I’d love to hear your thoughts on the "Ingestion First" approach. For me, switching from simple text-splitting to layout-aware parsing was the game changer for retrieval accuracy.

Thanks !

[-]

exaknight21@reddit

It took me a few months to understand quality of OCR matters the most, and anyone working on RAG that has used VLMs for OCR knows in their heart and soul that VLMs make the best OCR. Obviously this means, in addition to LLMs/Embedding Models there is a new expensive overhead of VLMs, unless you use higher up models, then you can do text gen + OCR from a single model.

I’m at an impasse where OCR is a non issue now, it’s running everything on a single device.

How can you make an effective RAG project without decent hardware?

You need 98% accurate OCR or your pipeline fails.
You need a large context window so that full context of the document being retrieved can be loaded, granted, we can use chunking like we do with embeddings, but to me, this is an untested theory.

8,000 tokens is a lot of tokens, requires just a little less than 24 GB VRAM, issue is, how may people doing this locally on their potato laptop actually have 24 GB VRAM.

Not to mention re-rankers.

Sure, you can use docling to text extract… but the rest of the overhead for true local experience requires at least 2 GPUs with 12 GB VRAM each.

fabkosta@reddit

Cool, but not exactly news, is it?

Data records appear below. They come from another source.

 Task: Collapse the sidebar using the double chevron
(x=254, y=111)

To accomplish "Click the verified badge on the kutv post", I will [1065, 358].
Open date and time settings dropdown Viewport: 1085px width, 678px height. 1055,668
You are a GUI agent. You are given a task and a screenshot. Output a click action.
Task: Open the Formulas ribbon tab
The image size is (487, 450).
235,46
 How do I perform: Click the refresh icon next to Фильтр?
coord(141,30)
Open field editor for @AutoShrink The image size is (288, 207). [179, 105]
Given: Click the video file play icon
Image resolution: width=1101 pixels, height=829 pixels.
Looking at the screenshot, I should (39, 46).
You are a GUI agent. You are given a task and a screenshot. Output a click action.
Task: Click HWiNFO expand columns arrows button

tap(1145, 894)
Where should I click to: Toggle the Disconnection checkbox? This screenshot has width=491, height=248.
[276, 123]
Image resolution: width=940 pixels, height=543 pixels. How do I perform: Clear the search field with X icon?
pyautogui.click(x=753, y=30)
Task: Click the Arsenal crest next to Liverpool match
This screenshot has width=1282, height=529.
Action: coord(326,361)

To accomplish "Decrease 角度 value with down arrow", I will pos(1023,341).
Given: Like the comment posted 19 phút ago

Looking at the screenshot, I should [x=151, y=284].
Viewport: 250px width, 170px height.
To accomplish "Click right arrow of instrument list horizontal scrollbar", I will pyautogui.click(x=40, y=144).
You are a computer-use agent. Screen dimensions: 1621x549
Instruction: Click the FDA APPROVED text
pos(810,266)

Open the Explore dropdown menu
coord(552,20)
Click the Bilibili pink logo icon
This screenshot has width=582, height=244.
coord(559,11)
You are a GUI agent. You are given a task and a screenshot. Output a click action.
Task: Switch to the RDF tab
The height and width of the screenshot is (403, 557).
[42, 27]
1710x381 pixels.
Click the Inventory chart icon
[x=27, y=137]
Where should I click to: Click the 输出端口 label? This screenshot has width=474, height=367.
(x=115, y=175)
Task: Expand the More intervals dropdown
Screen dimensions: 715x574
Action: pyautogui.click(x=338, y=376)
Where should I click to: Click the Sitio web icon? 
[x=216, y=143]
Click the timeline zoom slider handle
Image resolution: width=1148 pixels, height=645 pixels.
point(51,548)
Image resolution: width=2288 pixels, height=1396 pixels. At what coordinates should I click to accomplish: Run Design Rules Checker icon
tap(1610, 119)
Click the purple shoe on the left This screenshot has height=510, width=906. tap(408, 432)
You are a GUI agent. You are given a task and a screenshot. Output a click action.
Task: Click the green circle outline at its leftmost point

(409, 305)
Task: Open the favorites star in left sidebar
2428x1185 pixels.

High-quality OCRing has always been the sine-qua-non prerequisite for natural language processing. PDFs are among the worst possible file formats for that, though, and modern layout-aware OCRing tools like Docling are great, but still struggle with many PDFs. It's always been a pain, really.

ChapterEquivalent188@reddit (OP)

Im with you, it's not 'news' for veterans. But looking at the flood of 'Why is my RAG hallucinating?' posts, it seems to be news for the 90% of developers who just joined the party via LangChain

And yes, even Docling struggles. That's exactly why I argue for a 'Sanitized Pipeline' (repair -> parse -> post-process) rather than just looking for a magic OCR tool. The 'pain' never goes away completely, but you can engineer around it. There is more after docling and bevor db ;)

I am testing Docling right now. It's generally a good tool, but still fails on some pretty basic problems. Do you tweak it somehow, e.g. by adding a different OCRing tool, or setting certain specific parameteres?